>>>
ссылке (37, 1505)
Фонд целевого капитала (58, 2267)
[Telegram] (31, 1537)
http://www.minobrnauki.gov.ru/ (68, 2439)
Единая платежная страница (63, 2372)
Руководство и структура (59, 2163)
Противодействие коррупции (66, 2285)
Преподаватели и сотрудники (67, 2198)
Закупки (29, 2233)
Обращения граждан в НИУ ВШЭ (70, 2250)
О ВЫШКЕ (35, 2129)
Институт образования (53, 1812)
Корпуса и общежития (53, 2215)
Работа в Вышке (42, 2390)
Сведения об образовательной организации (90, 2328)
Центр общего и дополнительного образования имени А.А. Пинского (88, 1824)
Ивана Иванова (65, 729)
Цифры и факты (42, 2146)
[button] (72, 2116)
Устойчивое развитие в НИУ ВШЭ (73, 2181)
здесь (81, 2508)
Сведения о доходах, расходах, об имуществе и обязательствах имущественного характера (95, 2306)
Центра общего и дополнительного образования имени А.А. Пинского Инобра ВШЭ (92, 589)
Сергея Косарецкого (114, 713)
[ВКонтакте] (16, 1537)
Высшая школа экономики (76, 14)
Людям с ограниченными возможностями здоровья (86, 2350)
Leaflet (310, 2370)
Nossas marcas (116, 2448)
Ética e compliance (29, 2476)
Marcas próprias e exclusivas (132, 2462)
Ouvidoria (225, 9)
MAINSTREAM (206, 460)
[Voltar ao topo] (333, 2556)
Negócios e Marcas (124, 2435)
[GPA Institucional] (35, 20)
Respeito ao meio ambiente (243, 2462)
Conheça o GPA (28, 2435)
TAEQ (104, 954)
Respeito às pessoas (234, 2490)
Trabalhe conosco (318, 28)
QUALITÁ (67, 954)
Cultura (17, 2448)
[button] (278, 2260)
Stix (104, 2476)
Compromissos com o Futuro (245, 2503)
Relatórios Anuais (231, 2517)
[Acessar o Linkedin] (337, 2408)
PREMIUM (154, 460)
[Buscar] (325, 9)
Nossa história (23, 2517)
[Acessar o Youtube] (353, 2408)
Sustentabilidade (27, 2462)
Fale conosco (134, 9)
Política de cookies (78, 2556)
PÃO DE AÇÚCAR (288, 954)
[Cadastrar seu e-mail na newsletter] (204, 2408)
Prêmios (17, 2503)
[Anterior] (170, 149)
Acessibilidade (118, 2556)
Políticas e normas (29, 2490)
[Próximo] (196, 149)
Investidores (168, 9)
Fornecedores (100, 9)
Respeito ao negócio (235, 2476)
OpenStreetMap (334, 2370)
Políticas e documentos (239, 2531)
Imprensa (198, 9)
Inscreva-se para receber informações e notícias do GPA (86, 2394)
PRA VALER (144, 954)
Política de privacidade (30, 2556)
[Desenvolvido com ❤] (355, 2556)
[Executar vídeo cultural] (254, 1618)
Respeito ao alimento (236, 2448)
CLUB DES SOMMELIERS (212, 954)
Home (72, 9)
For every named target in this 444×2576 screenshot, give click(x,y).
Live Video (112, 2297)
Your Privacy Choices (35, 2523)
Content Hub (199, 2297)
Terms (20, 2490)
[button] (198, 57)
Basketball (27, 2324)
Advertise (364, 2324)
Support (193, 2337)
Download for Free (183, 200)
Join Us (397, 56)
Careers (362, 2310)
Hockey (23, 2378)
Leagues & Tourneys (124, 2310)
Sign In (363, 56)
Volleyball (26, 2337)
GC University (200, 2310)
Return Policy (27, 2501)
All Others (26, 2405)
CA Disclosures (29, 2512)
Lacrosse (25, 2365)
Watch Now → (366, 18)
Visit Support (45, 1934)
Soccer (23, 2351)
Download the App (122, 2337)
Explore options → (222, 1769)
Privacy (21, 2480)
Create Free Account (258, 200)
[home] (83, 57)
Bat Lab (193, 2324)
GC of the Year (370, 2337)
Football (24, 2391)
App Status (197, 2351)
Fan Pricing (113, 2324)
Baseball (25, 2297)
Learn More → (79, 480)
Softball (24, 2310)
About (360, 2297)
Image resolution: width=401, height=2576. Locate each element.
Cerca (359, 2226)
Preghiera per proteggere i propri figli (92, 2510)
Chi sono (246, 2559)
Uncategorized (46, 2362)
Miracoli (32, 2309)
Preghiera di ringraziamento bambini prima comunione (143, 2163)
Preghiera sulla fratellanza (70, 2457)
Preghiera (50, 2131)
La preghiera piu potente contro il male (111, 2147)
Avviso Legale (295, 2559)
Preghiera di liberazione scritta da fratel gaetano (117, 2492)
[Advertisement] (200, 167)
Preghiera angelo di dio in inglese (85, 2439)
<<<
§ ASSIGNMENT
When a line among the entries contains "Acessar", pull that line out.

§ PROBLEM SOLUTION
[Acessar o Linkedin] (337, 2408)
[Acessar o Youtube] (353, 2408)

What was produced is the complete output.